>> START EXTRACTED RECORDS

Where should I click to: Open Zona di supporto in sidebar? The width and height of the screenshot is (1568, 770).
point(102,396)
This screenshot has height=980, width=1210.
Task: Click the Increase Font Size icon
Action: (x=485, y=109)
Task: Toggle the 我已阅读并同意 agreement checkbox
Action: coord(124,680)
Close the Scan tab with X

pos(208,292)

>> END EXTRACTED RECORDS

**SHORT PROBLEM:** In the data above, change "sidebar" to "side panel" everywhere and write out all of it again with nothing else changed.

**OUTPUT FOR THIS EXERCISE:**
Where should I click to: Open Zona di supporto in side panel? The width and height of the screenshot is (1568, 770).
point(102,396)
This screenshot has height=980, width=1210.
Task: Click the Increase Font Size icon
Action: (x=485, y=109)
Task: Toggle the 我已阅读并同意 agreement checkbox
Action: coord(124,680)
Close the Scan tab with X

pos(208,292)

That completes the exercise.